You push your face against the window of your car, looking earnestly for a signboard or a banner to convince you that the place you are headed to is real and not another scene featuring in the world’s longest and most lucid dream. In the end, you spot nothing, except the endless wilderness, open fields punctuated by hamlets and a bad stretch of road. Here, at the beginning of a new volume of your life, no trace of BITS seems to exist. But then you see—or, more likely, don’t see—the BITS signboard near a nondescript entryway, half shaded by trees. You roll down the windows to get a whiff of your new life, and the air takes on a hazy, dreamlike quality. It is not magic; it is most likely dehydration, and it is advised to keep a stash of ORS handy. Also advisable is a furtive arrangement with your hostel’s redi for a lifetime supply of mosambi juice.
You taste the heat and feel your skin bake. The swimming pool — flanked by a faded signboard and a padlocked gate — appears in your line of sight. You are not likely to see anyone swimming in the pool, since the last time it had water, theatres probably still played films in monochrome. Any enquiries about ‘apple placements’ would take you to Shokat Ali, the campus seller of fruits. He’s wizened up since and can still be sighted with a cart of apples and bananas that he swears on his cigarettes are ‘reasonably priced’.
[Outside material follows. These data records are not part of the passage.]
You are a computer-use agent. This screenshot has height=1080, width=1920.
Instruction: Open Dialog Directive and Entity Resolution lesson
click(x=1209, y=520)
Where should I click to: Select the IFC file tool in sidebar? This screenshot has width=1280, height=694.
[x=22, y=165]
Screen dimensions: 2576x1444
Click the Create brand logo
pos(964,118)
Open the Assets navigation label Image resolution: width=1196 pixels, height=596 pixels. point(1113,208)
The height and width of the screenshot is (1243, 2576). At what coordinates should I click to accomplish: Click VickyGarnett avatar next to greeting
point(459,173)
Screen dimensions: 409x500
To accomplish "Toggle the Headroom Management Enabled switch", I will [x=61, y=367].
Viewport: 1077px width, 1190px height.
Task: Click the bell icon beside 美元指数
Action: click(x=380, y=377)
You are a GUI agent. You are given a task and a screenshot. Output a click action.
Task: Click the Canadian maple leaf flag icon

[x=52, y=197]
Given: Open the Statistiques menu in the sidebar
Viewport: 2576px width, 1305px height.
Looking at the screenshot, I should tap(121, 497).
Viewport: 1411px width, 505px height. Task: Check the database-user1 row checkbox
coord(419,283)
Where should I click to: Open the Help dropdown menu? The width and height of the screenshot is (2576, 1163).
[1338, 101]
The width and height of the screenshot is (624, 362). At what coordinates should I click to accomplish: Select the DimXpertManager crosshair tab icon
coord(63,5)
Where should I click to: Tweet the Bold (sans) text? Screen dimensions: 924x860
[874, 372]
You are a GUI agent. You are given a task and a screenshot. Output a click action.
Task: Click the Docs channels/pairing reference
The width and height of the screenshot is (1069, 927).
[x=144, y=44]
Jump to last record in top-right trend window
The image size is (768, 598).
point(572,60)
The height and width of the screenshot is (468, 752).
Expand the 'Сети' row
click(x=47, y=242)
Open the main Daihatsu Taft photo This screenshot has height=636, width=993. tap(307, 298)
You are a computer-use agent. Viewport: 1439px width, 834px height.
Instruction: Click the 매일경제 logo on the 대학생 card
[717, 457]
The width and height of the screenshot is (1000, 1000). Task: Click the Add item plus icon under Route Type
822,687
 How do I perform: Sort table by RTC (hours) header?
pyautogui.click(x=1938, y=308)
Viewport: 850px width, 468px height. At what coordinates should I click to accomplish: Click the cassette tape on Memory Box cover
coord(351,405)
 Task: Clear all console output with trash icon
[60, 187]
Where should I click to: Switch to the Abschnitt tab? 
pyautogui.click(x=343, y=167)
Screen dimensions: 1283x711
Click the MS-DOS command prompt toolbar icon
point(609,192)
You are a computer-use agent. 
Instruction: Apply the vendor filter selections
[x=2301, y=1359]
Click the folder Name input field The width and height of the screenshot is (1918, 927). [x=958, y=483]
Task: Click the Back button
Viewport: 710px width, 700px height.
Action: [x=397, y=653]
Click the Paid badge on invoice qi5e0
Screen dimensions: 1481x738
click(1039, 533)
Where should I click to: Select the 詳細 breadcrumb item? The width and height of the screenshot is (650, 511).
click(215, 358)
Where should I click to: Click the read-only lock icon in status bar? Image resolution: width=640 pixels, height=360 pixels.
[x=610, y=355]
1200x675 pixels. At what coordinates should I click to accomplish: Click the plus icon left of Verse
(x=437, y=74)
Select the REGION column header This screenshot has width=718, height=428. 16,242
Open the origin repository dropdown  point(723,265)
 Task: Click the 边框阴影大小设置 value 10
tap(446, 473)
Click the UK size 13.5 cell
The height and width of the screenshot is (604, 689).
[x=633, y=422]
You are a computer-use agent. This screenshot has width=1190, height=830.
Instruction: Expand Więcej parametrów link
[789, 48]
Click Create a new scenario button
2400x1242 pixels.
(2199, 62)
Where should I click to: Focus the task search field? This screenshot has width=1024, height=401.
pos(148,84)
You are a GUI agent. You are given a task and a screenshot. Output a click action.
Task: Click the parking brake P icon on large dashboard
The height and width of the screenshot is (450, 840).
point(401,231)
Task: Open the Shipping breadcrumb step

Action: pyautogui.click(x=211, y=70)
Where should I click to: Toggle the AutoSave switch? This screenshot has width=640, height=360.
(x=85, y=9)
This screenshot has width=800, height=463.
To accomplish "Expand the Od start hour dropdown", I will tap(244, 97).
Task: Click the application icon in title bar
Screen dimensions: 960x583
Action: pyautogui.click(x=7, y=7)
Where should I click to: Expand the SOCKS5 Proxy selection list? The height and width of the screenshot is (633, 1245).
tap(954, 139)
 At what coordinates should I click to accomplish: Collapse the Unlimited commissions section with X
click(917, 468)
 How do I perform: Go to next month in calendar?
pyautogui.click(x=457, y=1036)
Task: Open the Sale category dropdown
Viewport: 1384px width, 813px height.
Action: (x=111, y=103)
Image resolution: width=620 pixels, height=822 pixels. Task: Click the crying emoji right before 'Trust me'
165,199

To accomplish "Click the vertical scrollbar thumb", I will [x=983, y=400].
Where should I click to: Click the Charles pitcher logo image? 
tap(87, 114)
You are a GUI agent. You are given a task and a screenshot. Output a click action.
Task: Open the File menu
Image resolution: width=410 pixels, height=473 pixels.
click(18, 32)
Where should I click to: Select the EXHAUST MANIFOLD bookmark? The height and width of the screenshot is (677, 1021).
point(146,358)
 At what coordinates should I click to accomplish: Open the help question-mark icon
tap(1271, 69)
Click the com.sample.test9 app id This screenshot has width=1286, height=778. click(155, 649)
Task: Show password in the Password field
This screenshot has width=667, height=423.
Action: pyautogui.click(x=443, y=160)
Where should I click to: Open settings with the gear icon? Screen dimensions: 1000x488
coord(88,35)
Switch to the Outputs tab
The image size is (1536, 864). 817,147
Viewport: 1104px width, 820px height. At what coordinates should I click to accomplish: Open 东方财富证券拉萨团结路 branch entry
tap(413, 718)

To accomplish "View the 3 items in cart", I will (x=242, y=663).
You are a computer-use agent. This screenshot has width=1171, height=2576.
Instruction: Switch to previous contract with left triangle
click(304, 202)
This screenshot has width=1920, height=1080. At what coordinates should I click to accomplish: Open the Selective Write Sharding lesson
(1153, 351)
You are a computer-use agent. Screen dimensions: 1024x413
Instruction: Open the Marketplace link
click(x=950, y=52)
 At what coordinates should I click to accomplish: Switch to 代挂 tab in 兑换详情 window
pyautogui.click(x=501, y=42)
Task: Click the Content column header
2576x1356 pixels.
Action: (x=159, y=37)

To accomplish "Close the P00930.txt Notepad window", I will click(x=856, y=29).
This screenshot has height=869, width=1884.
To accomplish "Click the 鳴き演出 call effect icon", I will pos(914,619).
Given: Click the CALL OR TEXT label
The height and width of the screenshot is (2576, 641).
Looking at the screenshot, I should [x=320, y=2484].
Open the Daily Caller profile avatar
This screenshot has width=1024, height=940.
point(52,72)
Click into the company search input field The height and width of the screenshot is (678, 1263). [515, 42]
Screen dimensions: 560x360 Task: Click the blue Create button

Next, you leave your car in a lot sandwiched between hostels closest to the New Academic Block (NAB). You will be photographed for your BITS ID, and, if you are smart, you would have already used the long queue to build lasting friendships. Then, you will be allotted your bhawan, which, after your branch and before your name, is one of your defining features in freshman year. If your roommate is not there by the time you show up, you get to pick the better side of the room. In your room, you will curse the fan and its maddening pace. The healthy solution here is a pedestal fan or a cooler that is mostly psychological in its effects.
Next in your destiny is at least one round trip to Akshay. Pick out a favourite mattress, a favourite bucket, a mug, a broomstick, and everything else in that list you are regretting not making. While returning with your haul, you will be approached by one Laundromat employee and will be forced to swear your allegiance to one side in the Dhobi v Laundromat war. At the mess, befriend workers for extra helpings of jalebi.
And now, after a long orientation, you see your guardians leaving, and the car disappears around the bend, stealing away the last vestige of your old life. You get a pass to cry this once, or power through, or celebrate your independence at ANC. In any case, the following days will mellow you. There is much to do before the mellowing begins: you can research great professors, and play around with DVM’s time table generator for the best possible combination of classes before registration. You may spend all your time outdoors and talk to everyone you meet. If you are lucky, you will run into a senior and end up with an aloo tikki burger, books and promises of an interaction later.
Now you lounge in the air-conditioned comforts of the library, next moment in the IPC, and as you watch the nights bleed into the colours of morn, you become one with the campus. Years later, you will recount these first few days in your head and swear you can hear the tolling of the clock tower that has never once rung in all these years.